Gratis Comic Tag was launched in 2010 and is held in comics shops in Germany, Austria, and Switzerland on the Saturday following FCBD. Nearly 20 publishers participate, with about 35 titles offered for free.

The Netherlands and Flanders (the Dutch-speaking part of Belgium) have also observed Free Comic Book Day, beginning on May 5, 2012.

Halloween ComicFest is an annual promotion launched by Diamond Comics in 2012, held roughly six months from FCBD on the Saturday before Halloween, promoting titles themed to that holiday. Each year there are about 20 full-sized free titles and another 10 mini-comics which can be purchased in packs for trick-or-treaters. In 2016, about 2 million comics were given away by 1,900 shops. Costume contests are held by some retailers, and online via the event's website.

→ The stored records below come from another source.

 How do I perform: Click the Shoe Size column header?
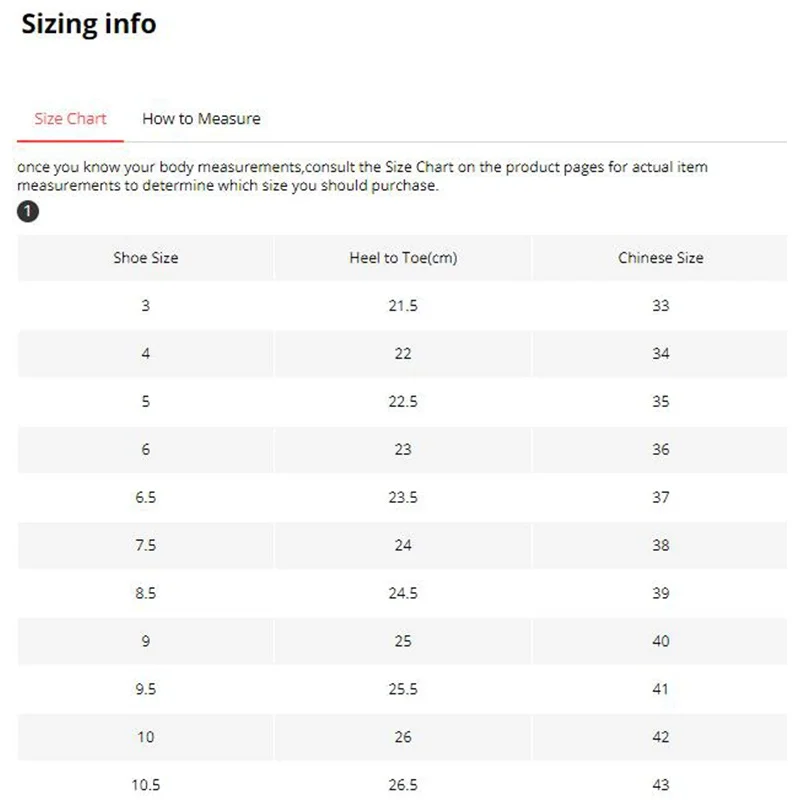coord(145,258)

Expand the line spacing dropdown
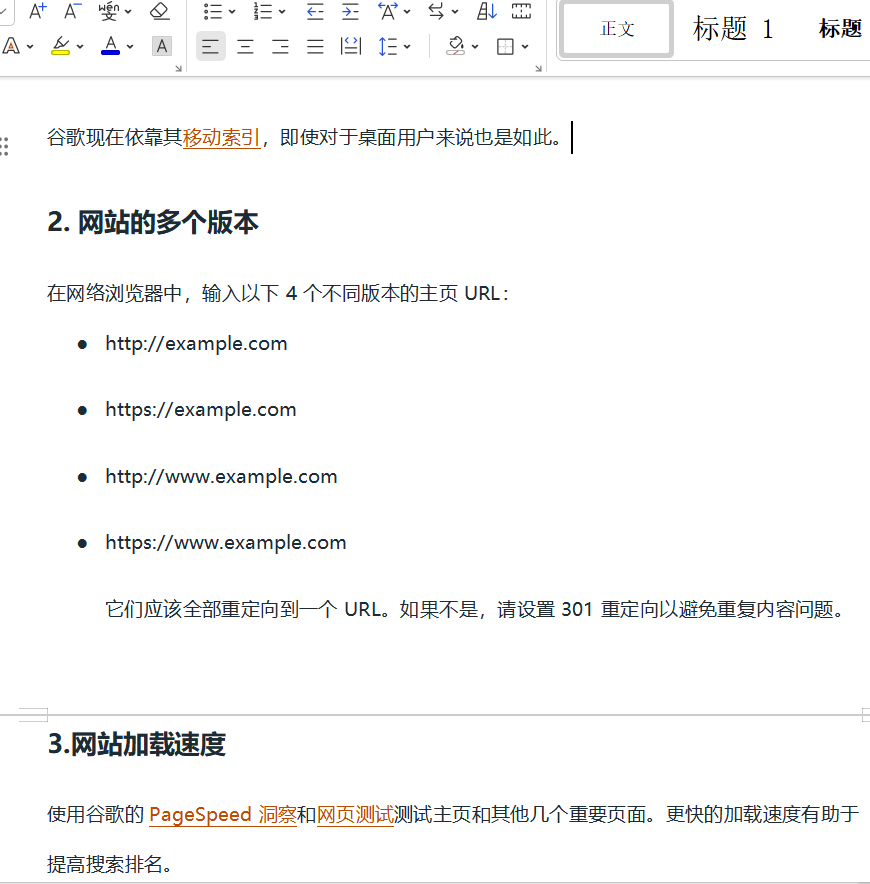408,46
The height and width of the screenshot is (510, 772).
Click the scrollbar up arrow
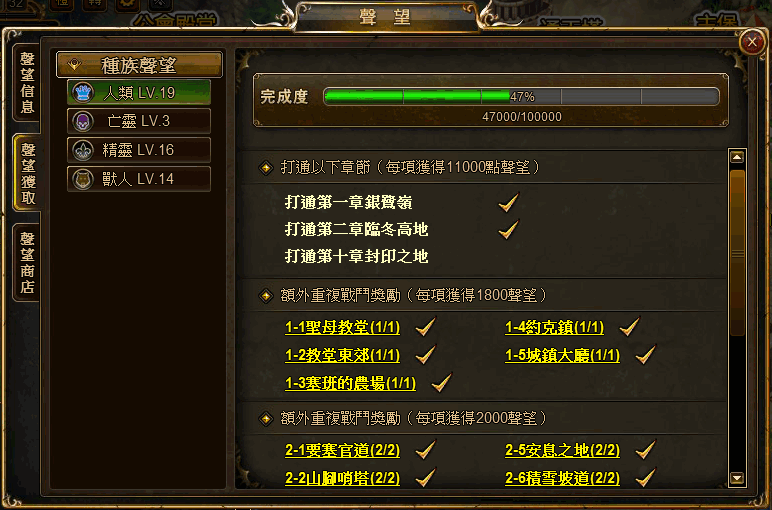[x=737, y=157]
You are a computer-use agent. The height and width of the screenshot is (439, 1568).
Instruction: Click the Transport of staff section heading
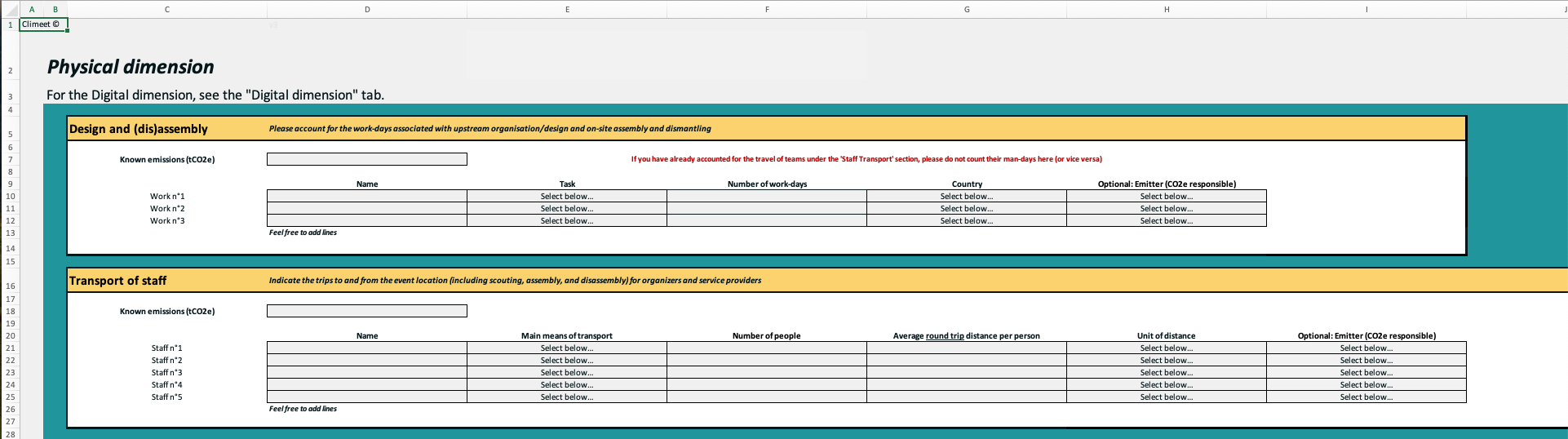point(118,281)
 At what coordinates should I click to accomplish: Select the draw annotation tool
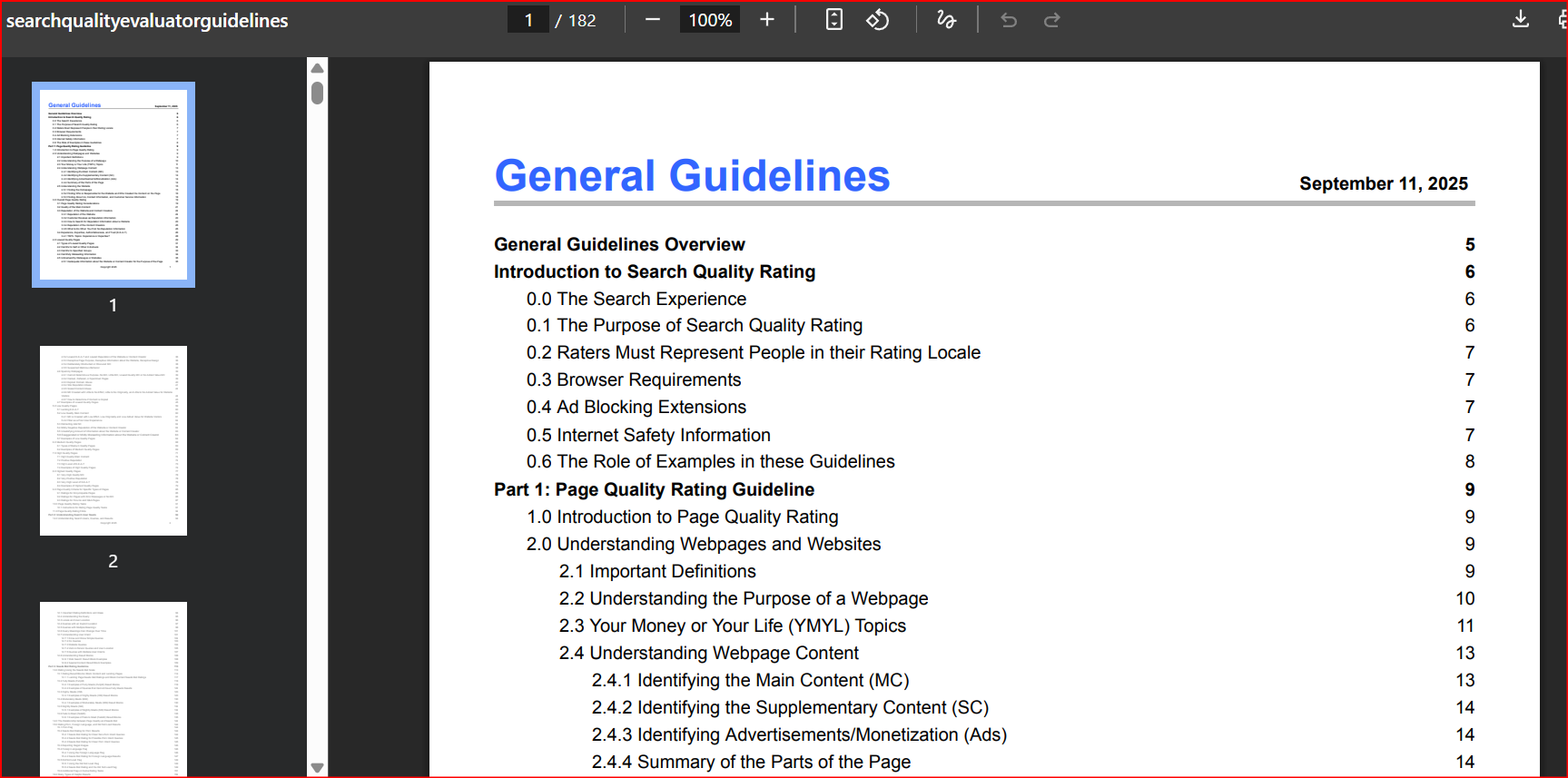946,20
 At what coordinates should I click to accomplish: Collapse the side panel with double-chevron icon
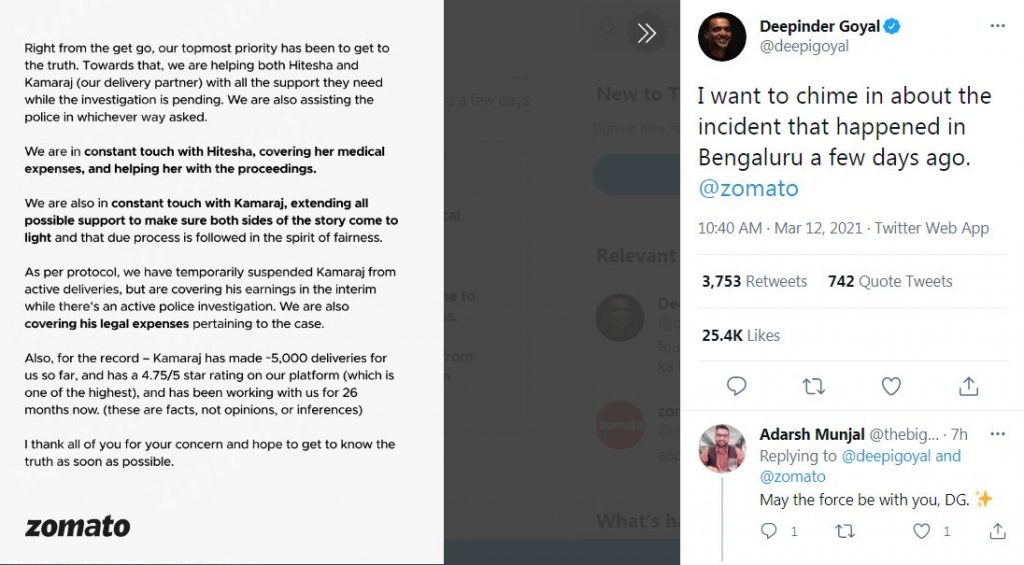coord(647,33)
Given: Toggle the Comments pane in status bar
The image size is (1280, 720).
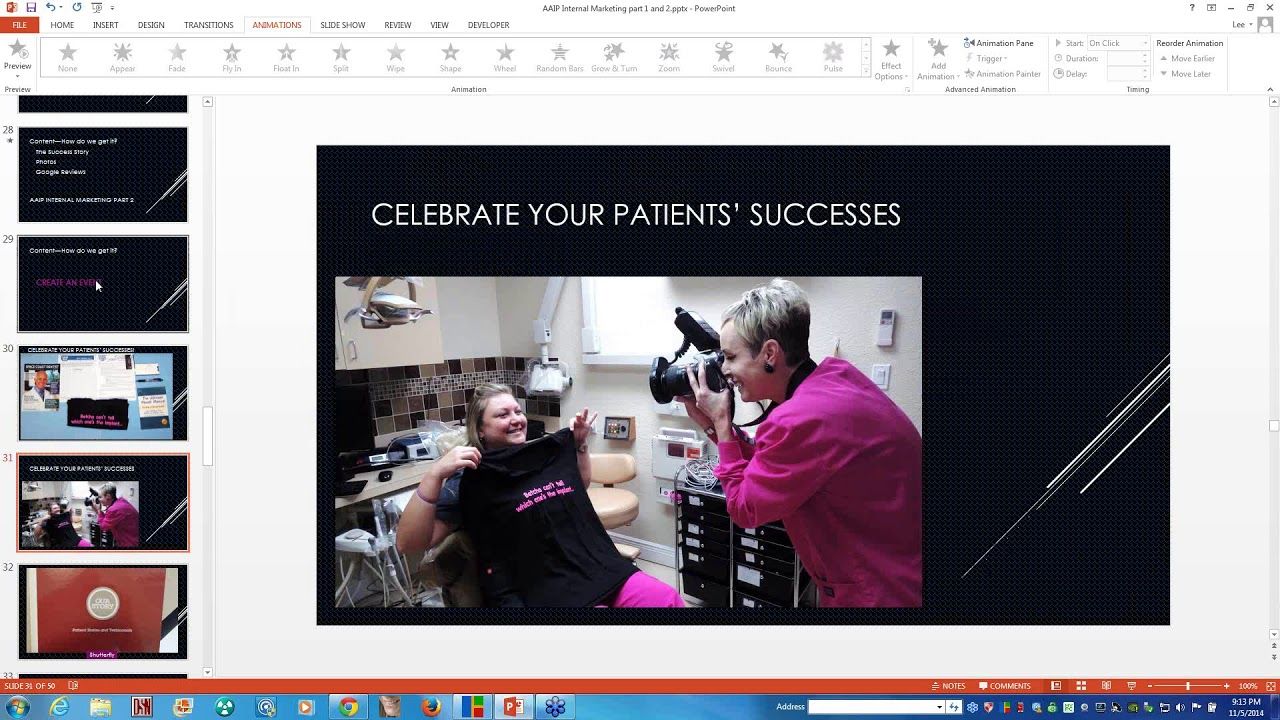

Local Comic Shop Day (LCSD) is an annual promotion begun in 2015 by North American trade association ComicsPRO, and held annually in late November. Approximately 20 LCSD special edition comic books are offered each year, with retailers often having Black Friday discounts on merchandise. This event has been compared to FCBD and Record Store Day.

Children's Book Week (CBW), organized by American non-profit Every Child a Reader, was moved to May in 2008. FCBD was named as an official CBW event, launching Children's Book Week, and the two organizations partner in promoting child literacy. In 2015, FCBD carried the literacy guide Raising A Reader! How Comics & Graphic Novels Can Help Your Kids Love to Read! among its free titles.

Inspired by Free Comic Book Day, the pen-and-paper roleplaying game industry started Free RPG Day on June 15, 2007. It is a moveable event held on the third Saturday in June.